A client with chronic venous insufficiency is being discharged from the hospital, and plans to return home. Which client statement indicates an understanding of home care instructions?
- A. I will lift weights every other day.'
- B. I will be able to stand as long as my legs do not hurt.'
- C. I will avoid sitting and crossing my legs.'
- D. I will need to get someone to walk my dog.'
Correct Answer: C
Rationale: Avoiding prolonged sitting and leg crossing improves venous return, aligning with chronic venous insufficiency management.
Two weeks following a Billroth II (gastrojejunostomy), a client develops nausea, diarrhea, and diaphoresis after every meal. When the nurse develops a teaching plan for this client, which expected outcome statement is the most relevant?
- A. Client describes a schedule for antacid use with other prescribed medications.
- B. Client selects a pattern of small meals alternating with fluid intake.
- C. Client expresses a willingness to reduce nicotine intake.
- D. Client agrees to participate in a variety of stress reduction techniques.
Correct Answer: B
Rationale: Small, frequent meals reduce rapid gastric emptying, addressing dumping syndrome symptoms post-Billroth II.
A client with pancreatitis is receiving 0.9% normal saline, and the prescribed IV infusion rate was increased from 100 mL/hour to 150 mL/hour. Which assessment finding indicates to the nurse that the prescription has a therapeutic outcome?
- A. An increase in the hematocrit (HCT) from 42% (0.42 volume fraction) to 52% (0.52 volume fraction).
- B. An increase in the blood glucose level from 130 mg/dl. (7.22 mmol/L).
- C. A decrease in blood urea nitrogen (BUN) from 36 mg/dL (12.9 mmol/L) to 23 mg/dL (8.21 mmol/L).
- D. A decrease in serum amylase from 24 units/dl (240 units) to 12 units/dl. (120 units/L);
Correct Answer: C
Rationale: A decrease in BUN indicates improved renal perfusion, a therapeutic outcome of increased IV fluids. Increased hematocrit suggests fluid volume deficit, increased blood glucose is undesirable, and amylase decrease is not directly related to fluid increase.

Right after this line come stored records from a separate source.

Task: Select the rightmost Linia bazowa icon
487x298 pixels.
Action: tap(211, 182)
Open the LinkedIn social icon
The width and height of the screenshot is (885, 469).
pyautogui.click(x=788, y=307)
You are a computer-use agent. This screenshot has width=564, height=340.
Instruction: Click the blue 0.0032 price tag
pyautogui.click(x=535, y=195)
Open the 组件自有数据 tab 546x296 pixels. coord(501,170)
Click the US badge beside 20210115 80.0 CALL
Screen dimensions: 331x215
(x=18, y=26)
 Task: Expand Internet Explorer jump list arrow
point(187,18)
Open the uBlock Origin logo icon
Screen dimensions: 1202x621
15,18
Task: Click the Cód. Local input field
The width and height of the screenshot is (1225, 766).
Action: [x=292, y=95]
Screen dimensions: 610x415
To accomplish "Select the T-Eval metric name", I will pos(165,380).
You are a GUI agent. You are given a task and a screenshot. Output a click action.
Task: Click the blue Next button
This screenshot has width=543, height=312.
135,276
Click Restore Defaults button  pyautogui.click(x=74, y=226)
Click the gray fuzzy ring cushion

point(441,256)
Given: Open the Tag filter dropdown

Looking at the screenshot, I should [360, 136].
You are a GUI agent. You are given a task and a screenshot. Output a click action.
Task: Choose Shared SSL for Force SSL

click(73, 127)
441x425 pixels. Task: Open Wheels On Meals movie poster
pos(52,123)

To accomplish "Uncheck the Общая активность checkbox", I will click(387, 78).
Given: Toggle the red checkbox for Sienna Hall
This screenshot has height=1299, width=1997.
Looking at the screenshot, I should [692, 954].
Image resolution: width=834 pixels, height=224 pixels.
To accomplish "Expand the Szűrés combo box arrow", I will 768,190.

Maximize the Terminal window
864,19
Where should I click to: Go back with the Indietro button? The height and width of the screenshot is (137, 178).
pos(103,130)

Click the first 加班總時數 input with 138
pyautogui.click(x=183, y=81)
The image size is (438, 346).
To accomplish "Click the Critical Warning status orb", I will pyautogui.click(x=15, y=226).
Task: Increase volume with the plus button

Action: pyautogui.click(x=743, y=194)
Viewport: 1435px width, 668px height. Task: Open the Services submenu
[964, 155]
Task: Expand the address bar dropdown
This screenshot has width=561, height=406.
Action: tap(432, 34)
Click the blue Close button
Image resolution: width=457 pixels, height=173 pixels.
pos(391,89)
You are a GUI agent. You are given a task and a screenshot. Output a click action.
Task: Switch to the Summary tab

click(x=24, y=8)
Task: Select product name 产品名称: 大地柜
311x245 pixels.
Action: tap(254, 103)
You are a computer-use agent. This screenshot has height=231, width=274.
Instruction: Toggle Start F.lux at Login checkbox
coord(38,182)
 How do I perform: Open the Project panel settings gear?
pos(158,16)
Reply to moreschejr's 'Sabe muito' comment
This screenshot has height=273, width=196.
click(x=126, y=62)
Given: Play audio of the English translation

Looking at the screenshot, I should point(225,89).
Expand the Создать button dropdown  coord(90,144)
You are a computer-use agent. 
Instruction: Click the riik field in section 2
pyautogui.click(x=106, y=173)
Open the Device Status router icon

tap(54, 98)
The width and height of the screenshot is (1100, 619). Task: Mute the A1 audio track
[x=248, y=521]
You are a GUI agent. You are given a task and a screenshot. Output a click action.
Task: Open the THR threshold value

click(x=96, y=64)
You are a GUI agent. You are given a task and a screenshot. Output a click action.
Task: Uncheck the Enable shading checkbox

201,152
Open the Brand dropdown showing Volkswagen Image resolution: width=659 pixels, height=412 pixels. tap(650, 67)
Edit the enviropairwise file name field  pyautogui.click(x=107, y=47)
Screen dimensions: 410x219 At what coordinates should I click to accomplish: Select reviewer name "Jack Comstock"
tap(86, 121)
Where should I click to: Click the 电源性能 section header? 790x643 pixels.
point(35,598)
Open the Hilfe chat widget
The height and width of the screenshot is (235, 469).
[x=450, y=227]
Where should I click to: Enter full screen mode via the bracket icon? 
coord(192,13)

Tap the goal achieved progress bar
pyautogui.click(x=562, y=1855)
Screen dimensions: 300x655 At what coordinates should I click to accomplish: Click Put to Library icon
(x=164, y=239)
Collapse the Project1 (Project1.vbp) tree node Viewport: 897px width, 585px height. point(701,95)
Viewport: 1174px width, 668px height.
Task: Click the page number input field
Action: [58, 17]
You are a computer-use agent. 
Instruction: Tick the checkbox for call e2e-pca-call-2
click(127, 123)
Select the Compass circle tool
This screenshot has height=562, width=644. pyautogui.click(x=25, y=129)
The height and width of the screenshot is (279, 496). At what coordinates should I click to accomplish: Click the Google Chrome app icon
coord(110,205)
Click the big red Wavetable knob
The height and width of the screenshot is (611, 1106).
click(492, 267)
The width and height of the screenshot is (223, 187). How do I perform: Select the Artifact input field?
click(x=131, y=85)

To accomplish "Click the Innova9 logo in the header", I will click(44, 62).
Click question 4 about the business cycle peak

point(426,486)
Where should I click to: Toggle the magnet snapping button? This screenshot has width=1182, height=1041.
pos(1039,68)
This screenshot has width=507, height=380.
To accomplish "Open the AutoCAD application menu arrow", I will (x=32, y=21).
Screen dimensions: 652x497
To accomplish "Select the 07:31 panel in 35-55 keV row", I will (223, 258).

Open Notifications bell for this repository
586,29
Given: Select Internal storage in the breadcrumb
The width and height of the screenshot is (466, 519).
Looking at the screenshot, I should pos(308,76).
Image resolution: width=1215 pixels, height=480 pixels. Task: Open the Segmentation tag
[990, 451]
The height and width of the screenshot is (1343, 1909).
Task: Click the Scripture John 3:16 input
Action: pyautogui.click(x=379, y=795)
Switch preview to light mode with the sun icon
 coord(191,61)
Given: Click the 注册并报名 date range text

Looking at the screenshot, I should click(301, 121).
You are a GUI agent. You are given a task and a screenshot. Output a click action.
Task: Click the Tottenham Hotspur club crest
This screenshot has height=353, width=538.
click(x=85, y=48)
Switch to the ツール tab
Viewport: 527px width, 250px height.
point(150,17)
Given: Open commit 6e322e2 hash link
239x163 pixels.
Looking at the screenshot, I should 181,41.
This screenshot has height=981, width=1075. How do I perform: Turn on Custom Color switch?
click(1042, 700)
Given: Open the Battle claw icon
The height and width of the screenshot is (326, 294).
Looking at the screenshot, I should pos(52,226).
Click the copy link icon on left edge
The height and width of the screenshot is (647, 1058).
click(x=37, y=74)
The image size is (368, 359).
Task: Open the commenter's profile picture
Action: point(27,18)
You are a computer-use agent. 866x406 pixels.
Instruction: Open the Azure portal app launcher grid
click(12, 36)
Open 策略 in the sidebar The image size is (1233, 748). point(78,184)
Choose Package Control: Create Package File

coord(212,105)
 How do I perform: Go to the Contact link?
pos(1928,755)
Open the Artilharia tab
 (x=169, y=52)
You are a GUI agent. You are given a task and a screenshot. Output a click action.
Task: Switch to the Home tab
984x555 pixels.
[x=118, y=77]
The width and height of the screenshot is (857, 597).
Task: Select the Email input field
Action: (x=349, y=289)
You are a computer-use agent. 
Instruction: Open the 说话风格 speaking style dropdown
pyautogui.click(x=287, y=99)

A client is admitted to the emergency department 5 days after an acute coronary syndrome (ACS) troubled by severe fatigue, muscle weakness, and shortness of breath. The client's electrocardiogram (ECG) Indicates sinus tachycardia and the laboratory findings indicate an elevated serum brain natriuretic peptide (BNP) level. Which action is most important for the nurse to implement?
- A. Insert an indwelling urinary catheter.
- B. Obtain blood for serum cardiac enzymes.
- C. Provide emotional support.
- D. Auscultate lung fields for fine rales.
Correct Answer: D
Rationale: Auscultating for rales assesses for pulmonary congestion, indicated by elevated BNP and symptoms, prioritizing over catheter insertion or emotional support.